AT&T's decision was based on the fact that it needed a home networking technology that could run over coax and/or copper in both single-family homes and, more importantly, MDUs.

And now the HomePNA standards effort, which has been spearheaded with major contributions from both AT&T and Coppergate, has reached yet another milestone as HPNA v.3 has been officially named an ITU standard for multimedia home networking.

"This moves the whole thing to a higher level of security for the service providers," said Rich Nesin, HomePNA president and VP of marketing for silicon vendor Coppergate Communications.

"Really, the only other home networking standard that is standardized is 802.11, while all of the others are developed by industry groups, and you have to belong to the industry group to get a copy of the specifications."

Running over either existing phone lines or coax, HPNA v.3 can deliver triple play services at speeds of up to 320 Mbps to carry any mixture of ADSL, VDSL, POTS and IPTV simultaneously.

2006 was a banner year for HomePNA, adding 28 new members, including heavyweight vendors such as Scientific Atlanta, JDS Uniphase, and Analog Devices. In addition, HomePNA is working with the DSL Forum to incorporate HomePNA 3.1 technology into is BroadbandHome specifications.

As an update to the existing HomePNA standard, HomePNA plans to launch a compliance program this quarter with a soon to be announced plug fest and certification event to assure interoperability between HomePNA products and HomePNA 3.1 specification compliance.

While he could not divulge any specific names, Nesin expects other operators to follow AT&T's lead on adopting HomePNA.

"This year we're going to see more major service providers rolling out the service," said Nesin. "There's another North American service provider deployed now as well as one in Japan and in Europe doing commercial trials."

A Market Divided

Still, for all the momentum around HPNA and various 'no new wires' approaches for home networking, there's no clear winner yet. According to a research brief from ABI research, while Wi-Fi could potentially have a major role in the home triple play distribution market segment, for now MoCA, HPNA 3.0 and HomePlug will collectively see '45 million total connection on STBs and residential gateways shipped in 2011.'

In the U.S., the line seems to be currently drawn between MoCA and HPNA. AT&T opted for HPNA as it gives it the ability to distribute multimedia services throughout a home or MDU over existing copper or coax, while Verizon is content to utilize MoCA to extend its video and other related products of its FiOS FTTH offering.

"Most large video service providers are evaluating one of these no-new- wires technologies to enable video distribution around the home," says ABI research director Michael Wolf.

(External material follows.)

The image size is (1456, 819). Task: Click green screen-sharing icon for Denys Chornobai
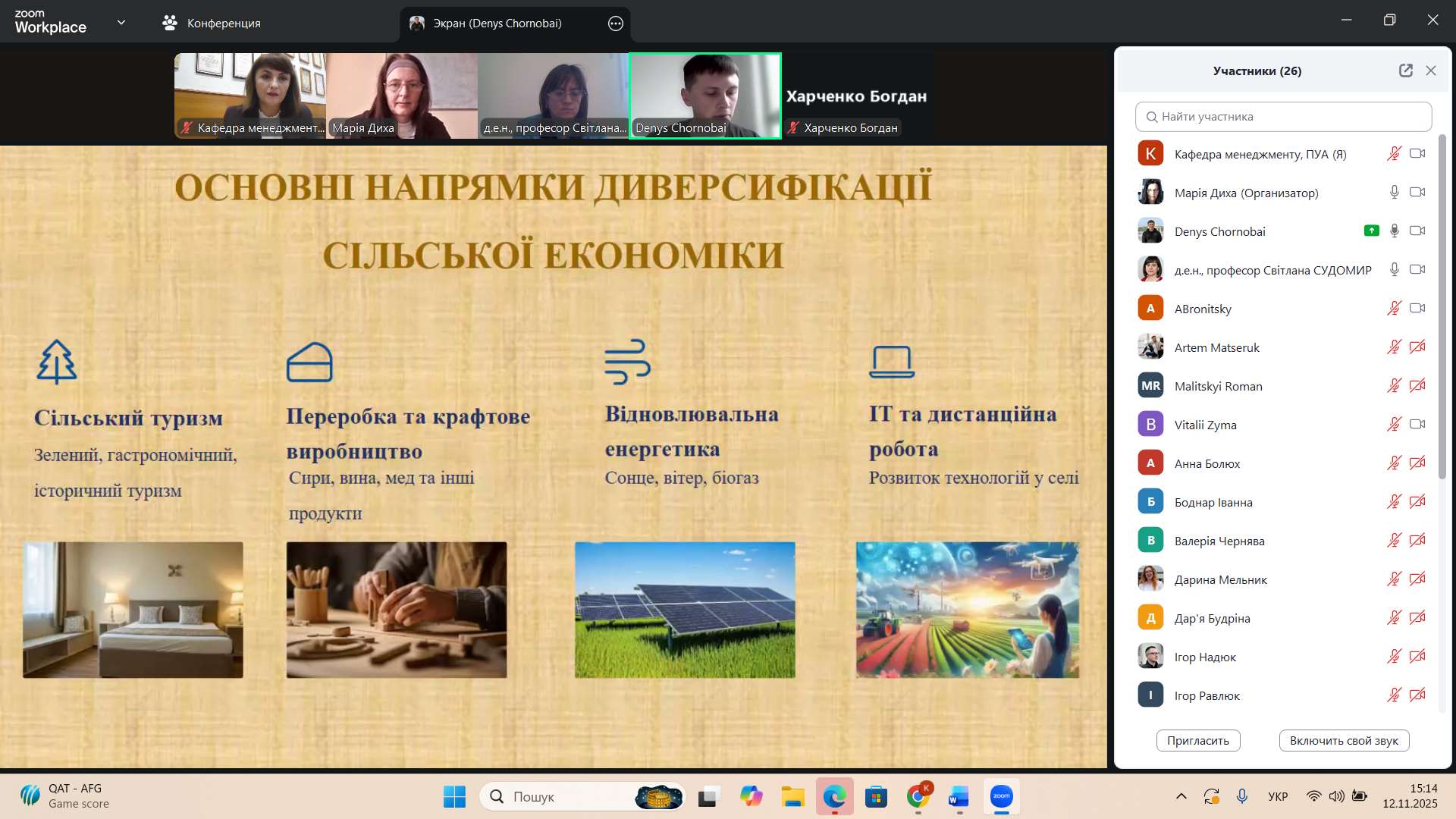point(1371,231)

"The slow road towards finalization of 802.11n and the lack of comfort among many video service providers about wireless have opened the doors for these alternatives. Verizon's choice of MoCA and AT&T's adoption of HPNA 3.0 show a market today split between various technologies."

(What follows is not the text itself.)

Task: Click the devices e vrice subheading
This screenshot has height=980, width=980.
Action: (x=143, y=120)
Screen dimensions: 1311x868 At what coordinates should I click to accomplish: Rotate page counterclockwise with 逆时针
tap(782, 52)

Of course, every technology has its own pros and cons. For all of its advertised bandwidth for home networking, MoCA, the home networking medium of choice for Verizon, is limited in its approach because it can only operate over coax, say critics.

Outside of MoCA and HPNA, HomePlug's obvious attraction is its ability to distribute data over existing home powerline wiring; however, HomePlug has yet to be embraced by a large service provider to deliver video services throughout the home.

Still, for all of the momentum around these no new wires approaches, not everyone is convinced. SaskTel, an aggressive IPTV service provider, remains skeptical.

"Today, we're disappointed with the way that technology has rolled out," says Kym Wittal, CTO of SaskTel. "I still think it's a little immature. In our labs, we have not been able to get it to work properly, or the way want.

We're currently in the Cat-5 wiring mode, and we will stay in that mode until these other alternatives become more either standardized and more reliable, but obviously we'll look at these (alternative technologies) as a cost savings measure."